I think that it surveys the room and decides what advertisement would best suit the room rather than any one person. That's why It's being used in subways/train stations I guess, because people are standing around relatively still waiting for a train rather than buzzing past.

I don't think it's an invasion of privacy either for much the same reasons as you. Your height/gender etc. aren't really personal information, every time you go out in public you are choosing to put these aspects of yourself on display. Wether it be an artificial eye or a real eye I think it's much the same thing, they are just 'looking' at you.


----------



## Brian G Turner (Jul 18, 2010)

Doctor Crankenstein said:


> http://www.dailytech.com/Tokyos+Minority+Report+Ad+Boards+Scan+Viewers+Sex+and+Age/article19063.htm
> Personally I don't have a problem with it. It's the same  thing as targeted advertising on the internet. I don't  particularly understand people who complain about targeted advertising.  Wouldn't you rather see only the interesting and relevant advertising  instead of boring irrelevant rubbish?

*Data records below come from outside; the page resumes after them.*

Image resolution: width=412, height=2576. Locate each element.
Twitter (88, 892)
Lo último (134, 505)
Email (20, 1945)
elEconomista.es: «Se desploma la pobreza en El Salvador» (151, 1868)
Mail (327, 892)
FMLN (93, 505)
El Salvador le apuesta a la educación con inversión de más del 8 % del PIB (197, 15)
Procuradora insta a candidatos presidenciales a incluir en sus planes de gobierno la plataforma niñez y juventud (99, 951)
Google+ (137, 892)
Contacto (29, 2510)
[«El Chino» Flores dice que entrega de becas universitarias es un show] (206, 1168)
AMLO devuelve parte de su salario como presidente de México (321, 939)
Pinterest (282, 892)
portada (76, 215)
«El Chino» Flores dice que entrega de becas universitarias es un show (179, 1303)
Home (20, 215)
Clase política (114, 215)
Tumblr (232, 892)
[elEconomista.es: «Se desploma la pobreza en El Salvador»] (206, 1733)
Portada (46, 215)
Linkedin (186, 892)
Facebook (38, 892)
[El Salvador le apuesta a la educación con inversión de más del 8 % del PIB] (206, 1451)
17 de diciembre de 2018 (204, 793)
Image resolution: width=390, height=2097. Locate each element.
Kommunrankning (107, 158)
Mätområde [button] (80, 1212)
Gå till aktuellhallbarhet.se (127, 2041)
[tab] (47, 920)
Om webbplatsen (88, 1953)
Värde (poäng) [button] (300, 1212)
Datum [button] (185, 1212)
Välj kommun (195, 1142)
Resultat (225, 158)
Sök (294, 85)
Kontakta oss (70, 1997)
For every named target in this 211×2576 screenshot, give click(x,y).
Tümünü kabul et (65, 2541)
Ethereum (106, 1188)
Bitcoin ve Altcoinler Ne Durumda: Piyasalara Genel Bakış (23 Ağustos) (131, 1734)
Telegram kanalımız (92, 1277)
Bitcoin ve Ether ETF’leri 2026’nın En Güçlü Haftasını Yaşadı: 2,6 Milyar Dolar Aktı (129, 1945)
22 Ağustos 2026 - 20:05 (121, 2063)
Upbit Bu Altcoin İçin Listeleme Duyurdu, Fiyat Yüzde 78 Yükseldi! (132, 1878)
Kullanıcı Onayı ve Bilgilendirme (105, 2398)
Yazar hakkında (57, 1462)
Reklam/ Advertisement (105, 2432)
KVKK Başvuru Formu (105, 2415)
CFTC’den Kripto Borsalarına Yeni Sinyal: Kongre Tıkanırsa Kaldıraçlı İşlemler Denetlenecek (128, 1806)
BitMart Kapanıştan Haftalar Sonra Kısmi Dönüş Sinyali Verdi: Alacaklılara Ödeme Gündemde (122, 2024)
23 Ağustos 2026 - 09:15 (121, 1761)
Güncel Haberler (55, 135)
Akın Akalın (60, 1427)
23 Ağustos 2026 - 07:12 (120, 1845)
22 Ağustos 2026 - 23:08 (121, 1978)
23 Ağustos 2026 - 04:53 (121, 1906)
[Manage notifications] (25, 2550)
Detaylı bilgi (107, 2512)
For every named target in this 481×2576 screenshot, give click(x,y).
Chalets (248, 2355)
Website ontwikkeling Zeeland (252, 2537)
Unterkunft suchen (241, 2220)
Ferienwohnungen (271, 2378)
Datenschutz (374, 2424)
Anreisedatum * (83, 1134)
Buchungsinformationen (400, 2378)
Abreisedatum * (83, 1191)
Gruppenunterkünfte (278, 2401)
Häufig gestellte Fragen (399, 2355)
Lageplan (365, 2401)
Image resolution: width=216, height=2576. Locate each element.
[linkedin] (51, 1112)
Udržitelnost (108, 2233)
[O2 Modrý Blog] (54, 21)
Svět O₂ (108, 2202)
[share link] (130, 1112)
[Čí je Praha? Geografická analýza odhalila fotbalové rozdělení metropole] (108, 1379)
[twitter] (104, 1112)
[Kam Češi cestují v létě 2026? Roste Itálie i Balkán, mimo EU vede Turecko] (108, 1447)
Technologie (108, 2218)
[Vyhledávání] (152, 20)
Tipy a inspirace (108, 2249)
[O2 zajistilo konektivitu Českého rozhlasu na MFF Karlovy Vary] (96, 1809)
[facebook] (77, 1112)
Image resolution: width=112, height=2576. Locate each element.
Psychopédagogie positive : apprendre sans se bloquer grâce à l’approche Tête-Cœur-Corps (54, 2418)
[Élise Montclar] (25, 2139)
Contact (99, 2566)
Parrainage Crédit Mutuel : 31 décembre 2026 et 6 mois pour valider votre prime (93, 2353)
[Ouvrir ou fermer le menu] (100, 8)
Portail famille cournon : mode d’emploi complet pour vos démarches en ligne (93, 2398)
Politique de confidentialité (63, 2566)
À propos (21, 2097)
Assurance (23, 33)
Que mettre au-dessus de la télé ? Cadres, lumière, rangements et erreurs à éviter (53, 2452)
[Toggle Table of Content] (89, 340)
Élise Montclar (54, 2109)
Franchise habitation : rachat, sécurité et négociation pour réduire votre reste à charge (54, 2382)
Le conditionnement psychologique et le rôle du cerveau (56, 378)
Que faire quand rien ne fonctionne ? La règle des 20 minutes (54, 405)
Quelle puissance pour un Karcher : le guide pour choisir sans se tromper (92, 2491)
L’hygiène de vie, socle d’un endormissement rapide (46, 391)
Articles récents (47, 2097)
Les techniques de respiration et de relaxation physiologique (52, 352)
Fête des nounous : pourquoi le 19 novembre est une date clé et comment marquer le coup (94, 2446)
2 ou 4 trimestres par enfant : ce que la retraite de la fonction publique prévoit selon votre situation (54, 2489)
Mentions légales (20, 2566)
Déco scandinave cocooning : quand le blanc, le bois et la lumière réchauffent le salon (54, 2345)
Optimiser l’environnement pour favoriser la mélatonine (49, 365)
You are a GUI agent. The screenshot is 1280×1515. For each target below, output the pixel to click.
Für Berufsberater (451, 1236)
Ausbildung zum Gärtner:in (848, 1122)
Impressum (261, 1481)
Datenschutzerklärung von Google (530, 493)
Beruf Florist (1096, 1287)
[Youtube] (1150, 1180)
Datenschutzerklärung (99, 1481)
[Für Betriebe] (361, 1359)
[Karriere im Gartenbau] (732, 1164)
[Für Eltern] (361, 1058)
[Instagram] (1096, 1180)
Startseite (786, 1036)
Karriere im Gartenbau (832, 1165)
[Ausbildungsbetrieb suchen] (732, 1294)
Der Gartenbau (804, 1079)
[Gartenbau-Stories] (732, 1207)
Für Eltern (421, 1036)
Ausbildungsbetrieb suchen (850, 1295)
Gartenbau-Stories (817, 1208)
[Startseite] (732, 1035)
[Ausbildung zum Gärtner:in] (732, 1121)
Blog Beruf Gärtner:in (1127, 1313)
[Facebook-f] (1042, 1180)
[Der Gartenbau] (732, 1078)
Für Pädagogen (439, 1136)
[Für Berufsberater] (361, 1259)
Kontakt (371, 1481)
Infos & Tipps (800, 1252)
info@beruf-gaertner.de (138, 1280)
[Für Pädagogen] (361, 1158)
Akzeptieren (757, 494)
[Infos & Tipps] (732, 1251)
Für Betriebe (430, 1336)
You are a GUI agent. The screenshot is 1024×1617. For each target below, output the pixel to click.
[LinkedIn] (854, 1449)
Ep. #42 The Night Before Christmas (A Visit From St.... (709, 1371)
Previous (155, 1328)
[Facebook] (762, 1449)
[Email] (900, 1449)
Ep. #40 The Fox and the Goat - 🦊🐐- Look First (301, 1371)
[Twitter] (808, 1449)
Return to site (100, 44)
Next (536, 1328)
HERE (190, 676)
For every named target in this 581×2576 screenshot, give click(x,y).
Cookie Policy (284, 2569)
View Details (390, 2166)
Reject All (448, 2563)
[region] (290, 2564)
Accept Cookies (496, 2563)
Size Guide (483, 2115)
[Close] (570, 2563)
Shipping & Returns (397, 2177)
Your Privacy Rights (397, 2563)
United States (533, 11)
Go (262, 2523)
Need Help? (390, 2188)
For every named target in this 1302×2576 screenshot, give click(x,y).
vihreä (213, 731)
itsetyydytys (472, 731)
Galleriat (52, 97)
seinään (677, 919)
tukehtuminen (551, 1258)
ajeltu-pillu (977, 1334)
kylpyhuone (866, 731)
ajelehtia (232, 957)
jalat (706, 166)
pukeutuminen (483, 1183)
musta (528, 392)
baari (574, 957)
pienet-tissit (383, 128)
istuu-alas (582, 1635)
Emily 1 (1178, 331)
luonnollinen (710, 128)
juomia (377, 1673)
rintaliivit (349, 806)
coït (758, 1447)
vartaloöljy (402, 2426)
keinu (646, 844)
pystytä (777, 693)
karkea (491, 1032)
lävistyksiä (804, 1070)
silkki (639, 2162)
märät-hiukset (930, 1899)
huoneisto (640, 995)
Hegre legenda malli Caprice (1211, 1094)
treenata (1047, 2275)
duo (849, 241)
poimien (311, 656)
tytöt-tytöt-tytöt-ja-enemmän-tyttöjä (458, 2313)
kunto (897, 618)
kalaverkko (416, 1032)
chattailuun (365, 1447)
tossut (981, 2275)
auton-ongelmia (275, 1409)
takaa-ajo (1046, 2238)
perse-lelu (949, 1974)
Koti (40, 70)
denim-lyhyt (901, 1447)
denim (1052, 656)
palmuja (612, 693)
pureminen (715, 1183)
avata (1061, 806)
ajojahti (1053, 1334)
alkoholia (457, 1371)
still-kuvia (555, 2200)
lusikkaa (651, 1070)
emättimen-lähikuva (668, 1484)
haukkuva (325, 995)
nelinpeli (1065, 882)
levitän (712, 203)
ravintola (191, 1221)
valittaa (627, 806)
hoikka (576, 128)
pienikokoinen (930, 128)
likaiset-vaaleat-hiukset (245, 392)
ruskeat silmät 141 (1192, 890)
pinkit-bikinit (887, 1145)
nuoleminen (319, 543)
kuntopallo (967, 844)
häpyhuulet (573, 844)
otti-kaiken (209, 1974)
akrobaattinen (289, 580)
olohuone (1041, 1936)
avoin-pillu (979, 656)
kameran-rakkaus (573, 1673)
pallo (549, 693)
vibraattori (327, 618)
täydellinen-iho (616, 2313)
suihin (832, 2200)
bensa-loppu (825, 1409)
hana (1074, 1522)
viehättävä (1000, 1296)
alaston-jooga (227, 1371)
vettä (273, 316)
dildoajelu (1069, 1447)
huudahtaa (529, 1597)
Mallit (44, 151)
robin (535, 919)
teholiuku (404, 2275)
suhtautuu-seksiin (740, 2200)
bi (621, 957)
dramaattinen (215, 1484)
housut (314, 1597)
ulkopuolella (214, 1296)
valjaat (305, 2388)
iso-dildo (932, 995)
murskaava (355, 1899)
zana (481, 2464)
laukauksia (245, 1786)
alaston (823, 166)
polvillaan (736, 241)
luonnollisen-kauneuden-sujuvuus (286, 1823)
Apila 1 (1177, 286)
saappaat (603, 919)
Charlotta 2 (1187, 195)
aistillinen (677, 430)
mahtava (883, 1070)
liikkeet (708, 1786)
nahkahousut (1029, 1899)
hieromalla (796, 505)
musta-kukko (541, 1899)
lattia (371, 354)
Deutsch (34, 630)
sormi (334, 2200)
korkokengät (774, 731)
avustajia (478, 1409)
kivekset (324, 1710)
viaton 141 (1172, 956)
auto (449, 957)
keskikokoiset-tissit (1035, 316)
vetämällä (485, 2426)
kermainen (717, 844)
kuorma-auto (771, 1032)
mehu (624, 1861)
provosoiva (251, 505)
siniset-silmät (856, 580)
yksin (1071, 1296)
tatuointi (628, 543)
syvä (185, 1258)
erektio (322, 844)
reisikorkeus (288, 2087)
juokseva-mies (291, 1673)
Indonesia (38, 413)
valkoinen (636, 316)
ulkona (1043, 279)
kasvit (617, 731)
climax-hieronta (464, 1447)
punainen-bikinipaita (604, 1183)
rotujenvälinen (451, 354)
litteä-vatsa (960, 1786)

The trouble is, much of this is done by wholesale tracking of individuals regardless.

People complain about "big brother CCTV cameras" but don't seem to realise how extensively Google especially tracks people online.

If you use Google, GMail, Google Checkout, for instance, they already know what you like, where you look for it, who your friends are, what you write in private, and even your credit card number.

Somehow this is considered a "good thing" because Google are a "good company" - though how that figures as a billion dollar multinational I wouldn't know. If it were Microsoft doing it there would be far bigger protests - the irony being that Microsoft are actually less capable at data sorting.


----------



## Doctor Crankenstein (Jul 19, 2010)

> If it were Microsoft doing it there would be far bigger protests



Agreed.


----------